La langue française utilise les temps de verbe pour exprimer diverses subtilités du temps. Par le plus-que-parfait, on signale le passé de l’imparfait et par le conditionnel le futur du passé. Au sein du présent, on emploie le passé composé pour des événements terminés, le futur pour ceux qui sont à venir et le futur antérieur pour un fait qui s’est produit avant ce futur.

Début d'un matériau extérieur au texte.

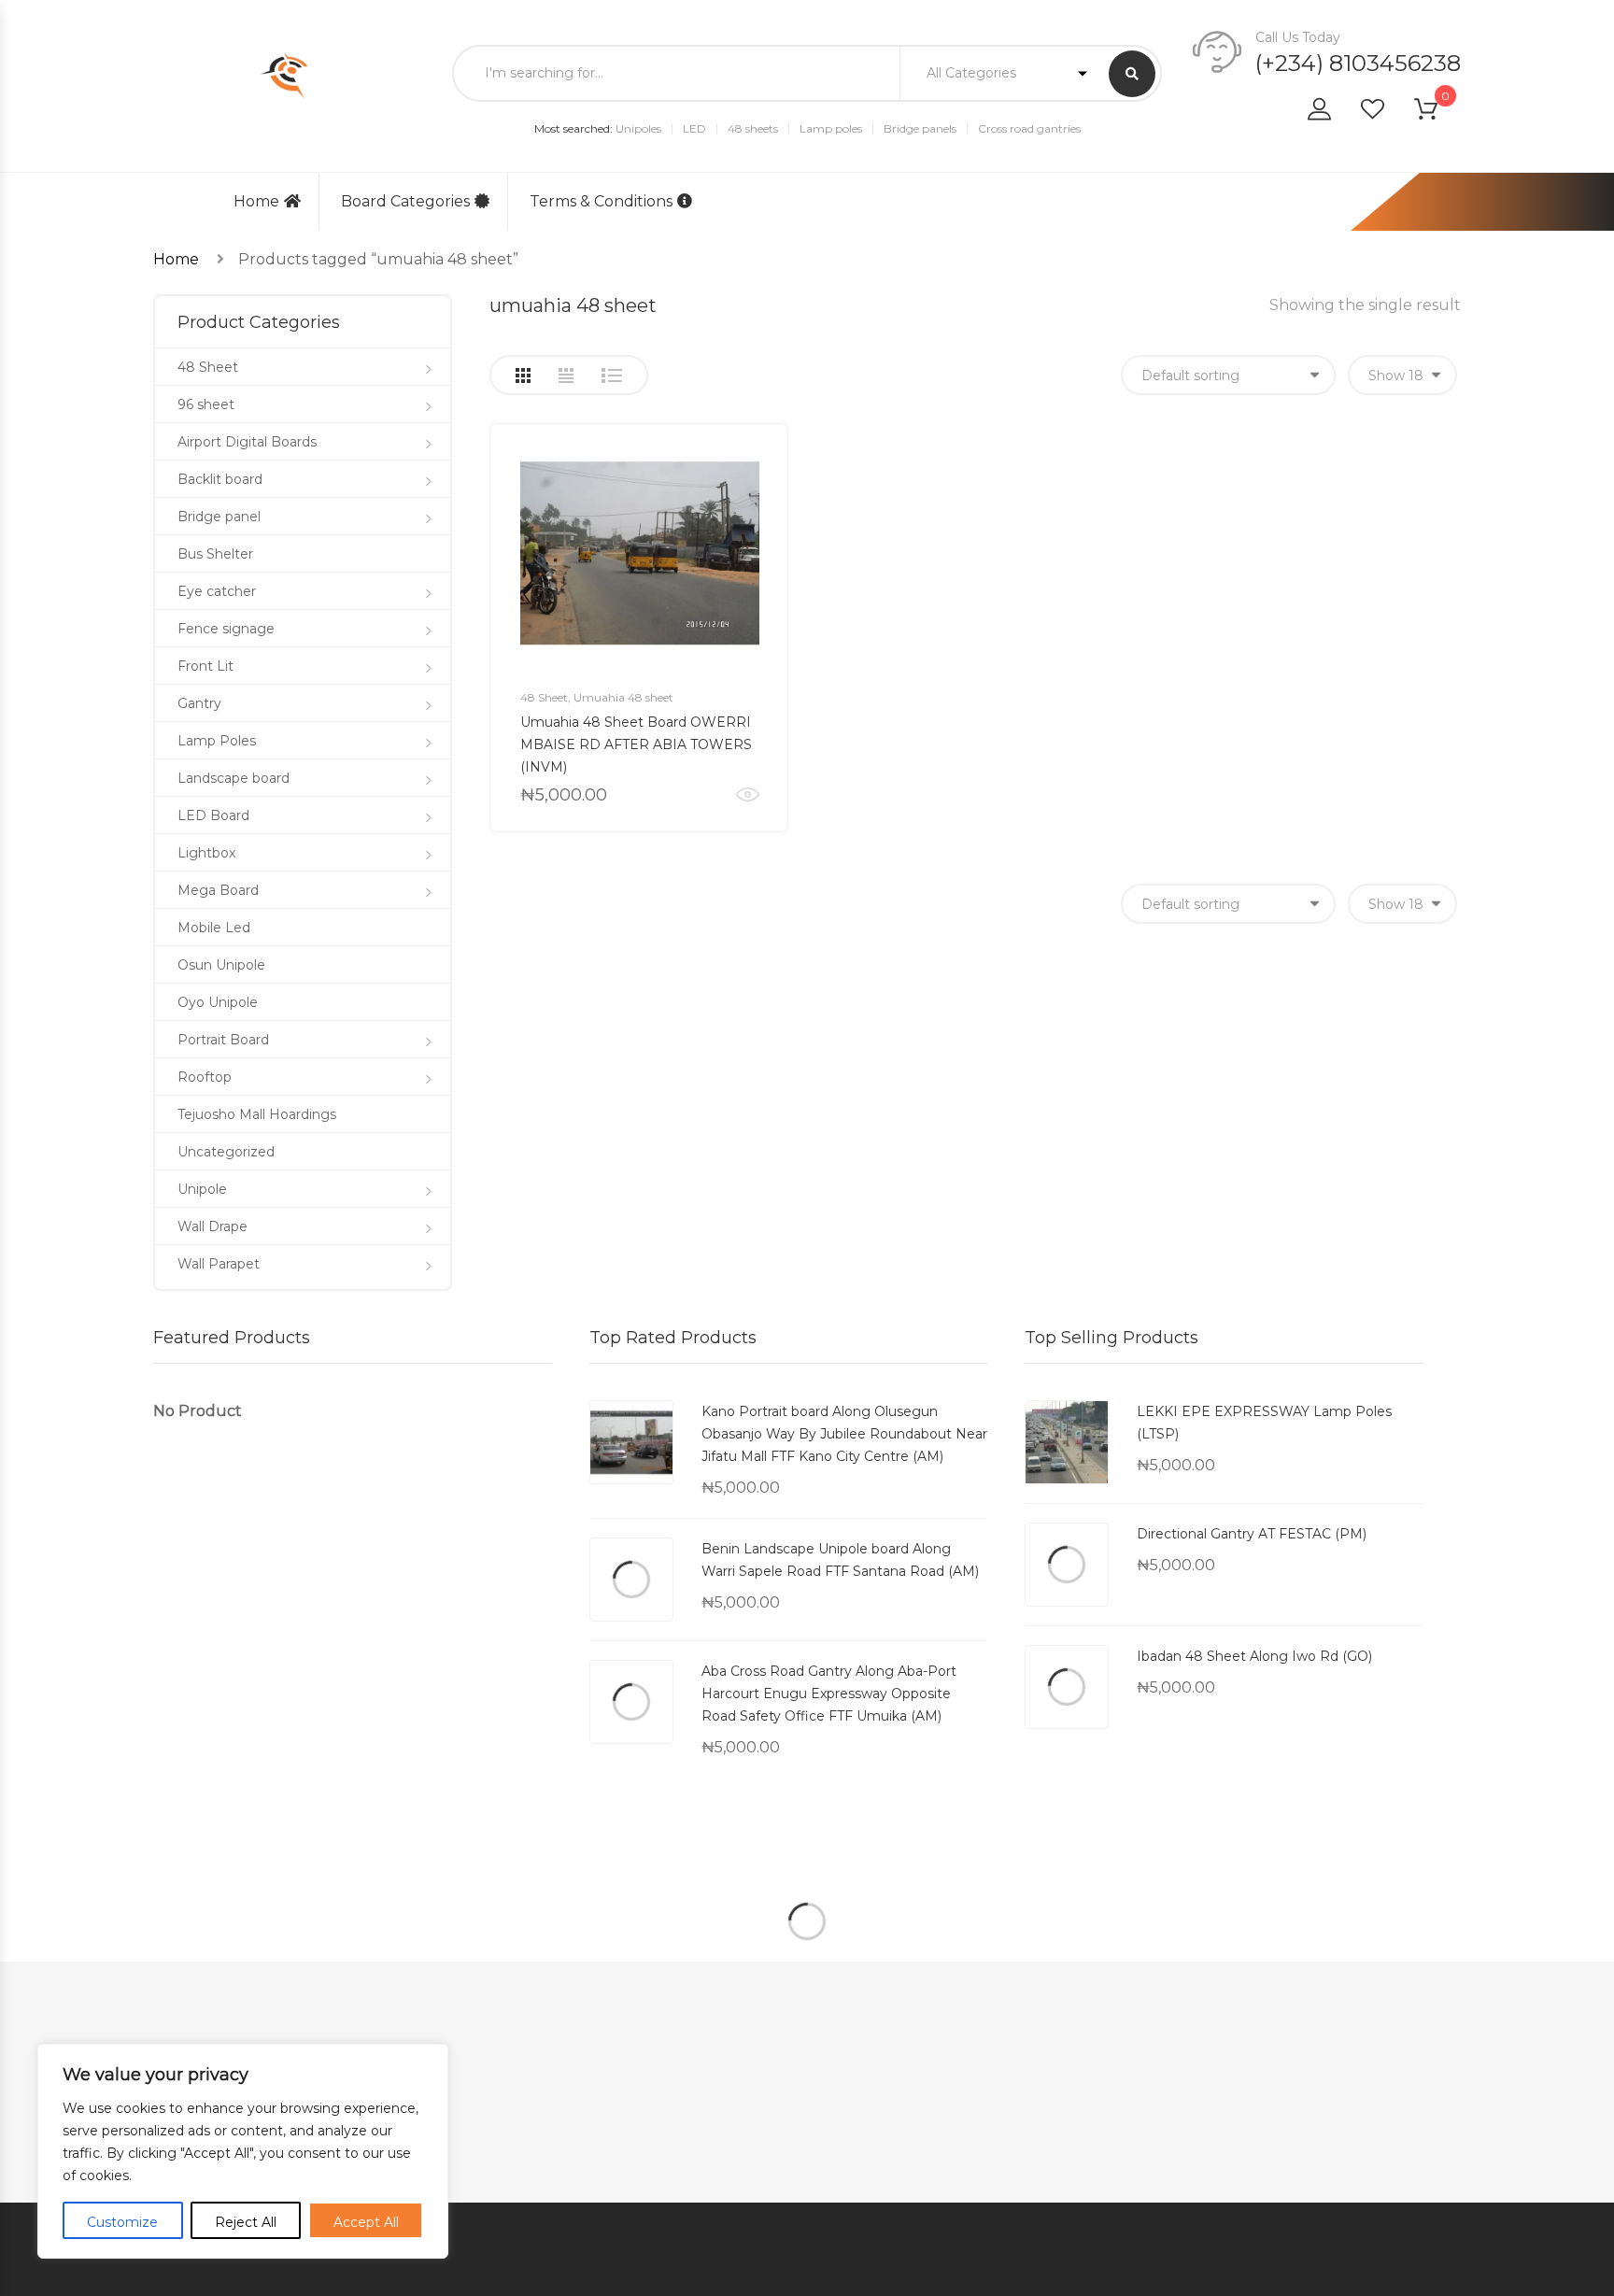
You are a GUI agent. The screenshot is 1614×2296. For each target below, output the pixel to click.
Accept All (366, 2222)
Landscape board (233, 778)
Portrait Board (223, 1039)
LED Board (213, 815)
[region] (242, 2151)
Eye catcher (216, 591)
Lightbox (206, 852)
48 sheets (753, 128)
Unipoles (638, 128)
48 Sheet (544, 697)
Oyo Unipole (217, 1002)
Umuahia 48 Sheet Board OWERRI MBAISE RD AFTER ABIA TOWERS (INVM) (636, 744)
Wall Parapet (218, 1263)
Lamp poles (831, 128)
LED (694, 128)
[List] (611, 375)
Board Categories (405, 201)
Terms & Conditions (601, 201)
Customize (122, 2222)
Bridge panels (920, 128)
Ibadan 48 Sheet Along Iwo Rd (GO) (1254, 1656)
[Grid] (523, 375)
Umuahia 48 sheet (623, 697)
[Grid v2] (566, 375)
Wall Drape (212, 1226)
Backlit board (219, 479)
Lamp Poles (216, 740)
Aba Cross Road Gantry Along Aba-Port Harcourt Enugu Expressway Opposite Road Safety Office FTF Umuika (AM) (828, 1693)
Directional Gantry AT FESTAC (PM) (1251, 1533)
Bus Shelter (215, 554)
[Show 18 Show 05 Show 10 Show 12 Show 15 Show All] (1402, 375)
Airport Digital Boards (247, 441)
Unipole (202, 1189)
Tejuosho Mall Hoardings (256, 1114)
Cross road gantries (1029, 128)
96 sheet (205, 404)
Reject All (245, 2222)
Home (256, 201)
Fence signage (226, 628)
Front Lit (205, 666)
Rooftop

Nous aimons la précision. Plusieurs langues formulent ces distinctions autrement, soit par l’ajout de particules comme le chinois, le birman ou le groenlandais. Récemment, je crois avoir entendu une autochtone dire que son dialecte ne contenait aucune de ces combinaisons, toutes les phrases étant construites au présent. Sagesse d’une langue de poète.
Au Québec, nous avons inventé un nouveau temps de verbe, l’infinitif hypothétique (avoir su, je ne me serais pas présentée à cet endroit). Dans l’Actualité, un excellent article du chroniqueur Jean-Benoît Nadeau publié le 3 octobre 2023, Un temps de verbe à la québécoise, en détaille les nuances (https://lactualite.com/societe/un-temps-de-verbe-a-la-quebecoise, consulté le 29 novembre 2023). L’infinitif comporte la notion d’infinité, ce que le correcteur orthographique de Messenger a proposé lors d’une communication à l’intérieur du groupe de l’atelier. Intéressant et plein d’espérance, comme une conscience de la pérennité de notre nation.
Secondes, minutes, heures, jours, semaines, mois, saisons, années, siècles, ères. L’humanité divise le temps pour enregistrer ses marques dans l’intangible, le permanent. Les naissances, les unions, les déménagements, les réussites et les échecs, la retraite et les deuils émettent leur propre tic-tac à la pendule de l’existence tandis que nous nous disputons à savoir s’il est préférable de conserver le système de l’heure avancée de l’Amérique du Nord ou pas entre le printemps et l'automne. La planète effectue ses rotations sans se soucier de nos humeurs. Elle vieillit, elle aussi.